Your goal
From the entries below, retype only the lines from the one with "Task: Open the sun and cloud weather icon" through the one with "Task: Open the Jobs star icon", exactly as written.

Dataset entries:
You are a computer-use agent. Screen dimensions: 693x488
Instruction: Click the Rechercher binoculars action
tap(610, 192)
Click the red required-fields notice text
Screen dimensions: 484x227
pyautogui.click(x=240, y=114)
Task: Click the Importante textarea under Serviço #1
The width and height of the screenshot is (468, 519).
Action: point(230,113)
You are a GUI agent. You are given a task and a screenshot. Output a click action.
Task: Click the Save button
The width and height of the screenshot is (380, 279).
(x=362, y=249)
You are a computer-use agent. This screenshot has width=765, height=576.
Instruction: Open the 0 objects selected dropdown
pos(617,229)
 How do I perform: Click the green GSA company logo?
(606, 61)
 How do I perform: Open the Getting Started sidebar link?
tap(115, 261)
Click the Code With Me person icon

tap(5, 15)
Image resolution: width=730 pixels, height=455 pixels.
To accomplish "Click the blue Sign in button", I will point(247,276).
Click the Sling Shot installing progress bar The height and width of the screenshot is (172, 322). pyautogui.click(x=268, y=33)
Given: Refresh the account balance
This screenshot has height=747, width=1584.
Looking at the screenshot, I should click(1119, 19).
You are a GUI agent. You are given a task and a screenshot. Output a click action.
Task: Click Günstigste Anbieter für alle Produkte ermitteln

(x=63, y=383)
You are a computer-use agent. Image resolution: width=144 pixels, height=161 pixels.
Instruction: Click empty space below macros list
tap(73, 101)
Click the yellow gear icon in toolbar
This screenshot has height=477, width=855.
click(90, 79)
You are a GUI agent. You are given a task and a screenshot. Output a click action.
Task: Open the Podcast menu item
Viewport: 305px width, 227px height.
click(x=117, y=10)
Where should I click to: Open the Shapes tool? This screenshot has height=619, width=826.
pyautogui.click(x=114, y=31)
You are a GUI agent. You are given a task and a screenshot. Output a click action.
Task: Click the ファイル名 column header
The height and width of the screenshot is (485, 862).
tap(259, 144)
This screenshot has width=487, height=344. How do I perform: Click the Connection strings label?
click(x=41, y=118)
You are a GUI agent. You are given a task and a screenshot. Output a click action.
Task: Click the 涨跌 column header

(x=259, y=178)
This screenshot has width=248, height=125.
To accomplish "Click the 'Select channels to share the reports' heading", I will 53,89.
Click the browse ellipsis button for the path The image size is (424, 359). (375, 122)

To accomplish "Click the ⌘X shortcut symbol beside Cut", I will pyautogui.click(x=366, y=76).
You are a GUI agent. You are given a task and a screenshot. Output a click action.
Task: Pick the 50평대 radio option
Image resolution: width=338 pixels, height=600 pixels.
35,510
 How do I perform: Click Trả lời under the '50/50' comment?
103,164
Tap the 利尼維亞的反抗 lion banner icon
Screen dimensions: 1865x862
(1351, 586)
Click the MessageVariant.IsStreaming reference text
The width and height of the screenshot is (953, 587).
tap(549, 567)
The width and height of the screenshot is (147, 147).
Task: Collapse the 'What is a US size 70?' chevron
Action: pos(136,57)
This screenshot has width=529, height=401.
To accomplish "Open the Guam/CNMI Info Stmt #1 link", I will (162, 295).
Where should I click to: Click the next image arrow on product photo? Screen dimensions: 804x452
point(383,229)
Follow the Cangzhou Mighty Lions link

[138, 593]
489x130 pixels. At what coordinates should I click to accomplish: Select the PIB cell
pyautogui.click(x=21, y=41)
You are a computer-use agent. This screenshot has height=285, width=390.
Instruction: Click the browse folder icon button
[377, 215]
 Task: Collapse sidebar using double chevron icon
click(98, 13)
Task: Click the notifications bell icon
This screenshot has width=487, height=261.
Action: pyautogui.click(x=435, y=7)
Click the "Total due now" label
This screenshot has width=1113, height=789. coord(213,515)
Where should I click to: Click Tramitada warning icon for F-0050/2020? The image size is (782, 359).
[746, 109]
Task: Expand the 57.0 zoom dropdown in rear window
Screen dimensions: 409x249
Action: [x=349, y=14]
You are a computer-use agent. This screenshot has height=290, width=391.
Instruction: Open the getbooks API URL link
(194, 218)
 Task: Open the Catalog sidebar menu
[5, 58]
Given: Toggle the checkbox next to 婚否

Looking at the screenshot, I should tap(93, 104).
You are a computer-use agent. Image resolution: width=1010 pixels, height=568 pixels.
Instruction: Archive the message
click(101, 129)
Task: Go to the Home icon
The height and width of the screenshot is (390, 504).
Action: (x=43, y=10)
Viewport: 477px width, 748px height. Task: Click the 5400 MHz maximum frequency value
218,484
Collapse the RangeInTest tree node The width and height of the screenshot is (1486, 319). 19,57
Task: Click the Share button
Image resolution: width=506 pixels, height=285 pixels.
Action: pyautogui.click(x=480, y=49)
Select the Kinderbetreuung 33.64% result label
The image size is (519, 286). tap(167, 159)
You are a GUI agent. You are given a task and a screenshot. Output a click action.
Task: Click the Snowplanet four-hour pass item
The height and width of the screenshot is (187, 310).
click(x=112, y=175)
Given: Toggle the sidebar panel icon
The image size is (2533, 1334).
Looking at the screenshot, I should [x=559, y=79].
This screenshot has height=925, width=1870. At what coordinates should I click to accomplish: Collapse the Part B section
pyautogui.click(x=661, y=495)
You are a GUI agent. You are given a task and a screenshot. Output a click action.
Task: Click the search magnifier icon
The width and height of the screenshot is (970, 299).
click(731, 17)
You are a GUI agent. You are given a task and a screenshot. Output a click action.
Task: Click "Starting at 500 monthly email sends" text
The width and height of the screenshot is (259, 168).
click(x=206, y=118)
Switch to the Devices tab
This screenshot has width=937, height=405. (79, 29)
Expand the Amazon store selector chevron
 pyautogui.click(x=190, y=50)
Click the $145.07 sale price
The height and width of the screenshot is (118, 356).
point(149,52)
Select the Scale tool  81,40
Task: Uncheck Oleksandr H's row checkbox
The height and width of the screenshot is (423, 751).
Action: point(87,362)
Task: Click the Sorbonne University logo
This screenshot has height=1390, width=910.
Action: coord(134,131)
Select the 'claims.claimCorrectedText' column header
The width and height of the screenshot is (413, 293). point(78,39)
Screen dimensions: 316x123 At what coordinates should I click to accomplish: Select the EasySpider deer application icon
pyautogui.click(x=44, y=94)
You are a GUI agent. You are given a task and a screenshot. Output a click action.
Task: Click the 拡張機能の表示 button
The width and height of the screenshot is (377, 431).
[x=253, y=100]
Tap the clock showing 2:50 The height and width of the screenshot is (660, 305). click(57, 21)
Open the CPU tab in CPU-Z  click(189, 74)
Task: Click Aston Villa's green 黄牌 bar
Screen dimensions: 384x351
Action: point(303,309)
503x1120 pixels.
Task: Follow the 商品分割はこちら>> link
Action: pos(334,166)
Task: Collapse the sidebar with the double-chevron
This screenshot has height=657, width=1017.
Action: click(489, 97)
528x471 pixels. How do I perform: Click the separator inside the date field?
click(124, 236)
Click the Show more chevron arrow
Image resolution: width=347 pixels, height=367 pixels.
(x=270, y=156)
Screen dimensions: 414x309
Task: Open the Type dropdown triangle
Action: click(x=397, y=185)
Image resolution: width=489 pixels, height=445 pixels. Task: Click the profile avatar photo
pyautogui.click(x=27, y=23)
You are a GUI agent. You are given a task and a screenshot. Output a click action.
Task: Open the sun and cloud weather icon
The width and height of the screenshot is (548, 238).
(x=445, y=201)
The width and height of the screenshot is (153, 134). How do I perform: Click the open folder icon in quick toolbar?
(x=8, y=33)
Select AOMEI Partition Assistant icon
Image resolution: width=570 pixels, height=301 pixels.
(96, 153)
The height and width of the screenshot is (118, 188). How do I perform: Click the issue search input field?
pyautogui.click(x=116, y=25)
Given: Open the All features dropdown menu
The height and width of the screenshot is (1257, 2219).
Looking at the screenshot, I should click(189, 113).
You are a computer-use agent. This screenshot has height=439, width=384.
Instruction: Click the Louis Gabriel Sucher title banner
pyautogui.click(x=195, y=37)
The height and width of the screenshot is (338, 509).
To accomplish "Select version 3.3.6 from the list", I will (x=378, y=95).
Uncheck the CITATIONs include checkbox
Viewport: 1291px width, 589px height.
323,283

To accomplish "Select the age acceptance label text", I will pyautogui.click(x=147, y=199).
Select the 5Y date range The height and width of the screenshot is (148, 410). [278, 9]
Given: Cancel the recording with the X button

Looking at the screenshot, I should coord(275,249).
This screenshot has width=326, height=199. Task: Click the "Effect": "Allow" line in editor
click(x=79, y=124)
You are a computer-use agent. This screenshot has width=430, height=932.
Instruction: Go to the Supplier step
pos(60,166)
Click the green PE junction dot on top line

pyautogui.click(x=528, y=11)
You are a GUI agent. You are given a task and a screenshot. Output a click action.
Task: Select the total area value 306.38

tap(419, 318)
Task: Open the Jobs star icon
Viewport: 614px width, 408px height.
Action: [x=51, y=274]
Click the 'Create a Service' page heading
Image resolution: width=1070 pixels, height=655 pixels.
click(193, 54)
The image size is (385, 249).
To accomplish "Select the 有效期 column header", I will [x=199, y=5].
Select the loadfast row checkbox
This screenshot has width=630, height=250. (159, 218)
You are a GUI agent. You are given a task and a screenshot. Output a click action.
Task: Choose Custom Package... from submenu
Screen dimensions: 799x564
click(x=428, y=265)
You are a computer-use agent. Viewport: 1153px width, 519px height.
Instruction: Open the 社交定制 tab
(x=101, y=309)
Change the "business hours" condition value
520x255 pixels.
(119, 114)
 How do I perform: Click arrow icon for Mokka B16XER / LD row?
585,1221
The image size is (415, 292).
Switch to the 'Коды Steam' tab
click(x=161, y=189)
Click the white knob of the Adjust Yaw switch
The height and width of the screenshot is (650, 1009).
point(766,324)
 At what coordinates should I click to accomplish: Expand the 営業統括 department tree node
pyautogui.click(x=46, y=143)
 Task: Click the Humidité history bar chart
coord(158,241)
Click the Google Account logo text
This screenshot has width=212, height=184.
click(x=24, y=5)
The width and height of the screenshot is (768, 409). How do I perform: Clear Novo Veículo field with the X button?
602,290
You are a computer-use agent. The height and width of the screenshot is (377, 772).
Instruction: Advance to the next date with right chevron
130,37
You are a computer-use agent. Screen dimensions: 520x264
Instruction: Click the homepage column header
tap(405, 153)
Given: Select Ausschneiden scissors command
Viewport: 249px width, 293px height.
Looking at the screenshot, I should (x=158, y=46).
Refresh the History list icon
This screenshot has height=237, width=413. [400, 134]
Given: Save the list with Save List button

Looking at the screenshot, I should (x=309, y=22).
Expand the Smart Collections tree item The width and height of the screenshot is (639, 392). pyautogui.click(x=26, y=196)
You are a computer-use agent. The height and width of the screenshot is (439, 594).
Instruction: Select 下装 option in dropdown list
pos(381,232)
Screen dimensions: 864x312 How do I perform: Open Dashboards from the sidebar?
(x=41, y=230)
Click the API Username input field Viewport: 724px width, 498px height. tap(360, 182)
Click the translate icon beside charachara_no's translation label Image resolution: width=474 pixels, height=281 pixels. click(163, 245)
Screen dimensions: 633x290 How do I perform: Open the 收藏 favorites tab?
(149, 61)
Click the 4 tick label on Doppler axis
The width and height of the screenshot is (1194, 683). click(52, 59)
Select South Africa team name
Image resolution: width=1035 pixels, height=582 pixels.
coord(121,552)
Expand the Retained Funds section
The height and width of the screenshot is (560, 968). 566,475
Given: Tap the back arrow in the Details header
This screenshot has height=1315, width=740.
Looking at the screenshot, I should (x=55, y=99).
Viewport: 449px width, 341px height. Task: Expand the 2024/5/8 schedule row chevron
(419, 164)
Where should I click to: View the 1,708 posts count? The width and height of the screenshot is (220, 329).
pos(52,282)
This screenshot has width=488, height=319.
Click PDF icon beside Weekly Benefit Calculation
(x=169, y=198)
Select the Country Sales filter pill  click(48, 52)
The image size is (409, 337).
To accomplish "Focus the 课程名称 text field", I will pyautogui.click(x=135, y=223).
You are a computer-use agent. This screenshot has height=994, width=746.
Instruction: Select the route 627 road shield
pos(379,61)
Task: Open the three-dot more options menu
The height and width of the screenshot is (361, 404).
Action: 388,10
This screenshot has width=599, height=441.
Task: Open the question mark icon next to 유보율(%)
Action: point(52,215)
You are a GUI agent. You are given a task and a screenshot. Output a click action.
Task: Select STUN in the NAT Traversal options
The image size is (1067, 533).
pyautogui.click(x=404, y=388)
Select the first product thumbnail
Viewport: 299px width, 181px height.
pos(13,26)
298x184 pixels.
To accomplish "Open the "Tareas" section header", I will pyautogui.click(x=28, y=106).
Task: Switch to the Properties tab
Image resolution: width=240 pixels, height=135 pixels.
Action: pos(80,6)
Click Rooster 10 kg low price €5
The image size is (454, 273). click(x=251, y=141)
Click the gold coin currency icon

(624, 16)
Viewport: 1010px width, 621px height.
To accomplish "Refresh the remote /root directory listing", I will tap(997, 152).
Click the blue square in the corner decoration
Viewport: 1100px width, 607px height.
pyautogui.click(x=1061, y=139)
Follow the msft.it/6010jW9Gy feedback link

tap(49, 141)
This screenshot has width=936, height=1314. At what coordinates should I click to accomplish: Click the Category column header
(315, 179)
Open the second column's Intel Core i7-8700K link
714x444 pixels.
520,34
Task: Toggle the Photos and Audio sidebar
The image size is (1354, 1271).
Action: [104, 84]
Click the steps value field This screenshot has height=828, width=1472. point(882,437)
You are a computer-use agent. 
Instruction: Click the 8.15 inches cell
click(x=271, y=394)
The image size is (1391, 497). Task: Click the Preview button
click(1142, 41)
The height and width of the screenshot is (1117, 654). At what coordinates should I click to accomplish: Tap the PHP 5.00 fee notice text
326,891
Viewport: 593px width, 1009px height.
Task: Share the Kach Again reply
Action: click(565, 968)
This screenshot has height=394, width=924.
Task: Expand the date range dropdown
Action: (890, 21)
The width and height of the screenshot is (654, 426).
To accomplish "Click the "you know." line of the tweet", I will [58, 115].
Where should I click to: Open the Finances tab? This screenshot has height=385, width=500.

Response below
Task: Open the sun and cloud weather icon
The width and height of the screenshot is (548, 238).
(x=445, y=201)
The width and height of the screenshot is (153, 134). How do I perform: Click the open folder icon in quick toolbar?
(x=8, y=33)
Select AOMEI Partition Assistant icon
Image resolution: width=570 pixels, height=301 pixels.
(96, 153)
The height and width of the screenshot is (118, 188). How do I perform: Click the issue search input field?
pyautogui.click(x=116, y=25)
Given: Open the All features dropdown menu
The height and width of the screenshot is (1257, 2219).
Looking at the screenshot, I should click(189, 113).
You are a computer-use agent. This screenshot has height=439, width=384.
Instruction: Click the Louis Gabriel Sucher title banner
pyautogui.click(x=195, y=37)
The height and width of the screenshot is (338, 509).
To accomplish "Select version 3.3.6 from the list", I will (x=378, y=95).
Uncheck the CITATIONs include checkbox
Viewport: 1291px width, 589px height.
323,283

To accomplish "Select the age acceptance label text", I will pyautogui.click(x=147, y=199).
Select the 5Y date range The height and width of the screenshot is (148, 410). [278, 9]
Given: Cancel the recording with the X button

Looking at the screenshot, I should coord(275,249).
This screenshot has width=326, height=199. Task: Click the "Effect": "Allow" line in editor
click(x=79, y=124)
You are a computer-use agent. This screenshot has width=430, height=932.
Instruction: Go to the Supplier step
pos(60,166)
Click the green PE junction dot on top line

pyautogui.click(x=528, y=11)
You are a GUI agent. You are given a task and a screenshot. Output a click action.
Task: Select the total area value 306.38

tap(419, 318)
Task: Open the Jobs star icon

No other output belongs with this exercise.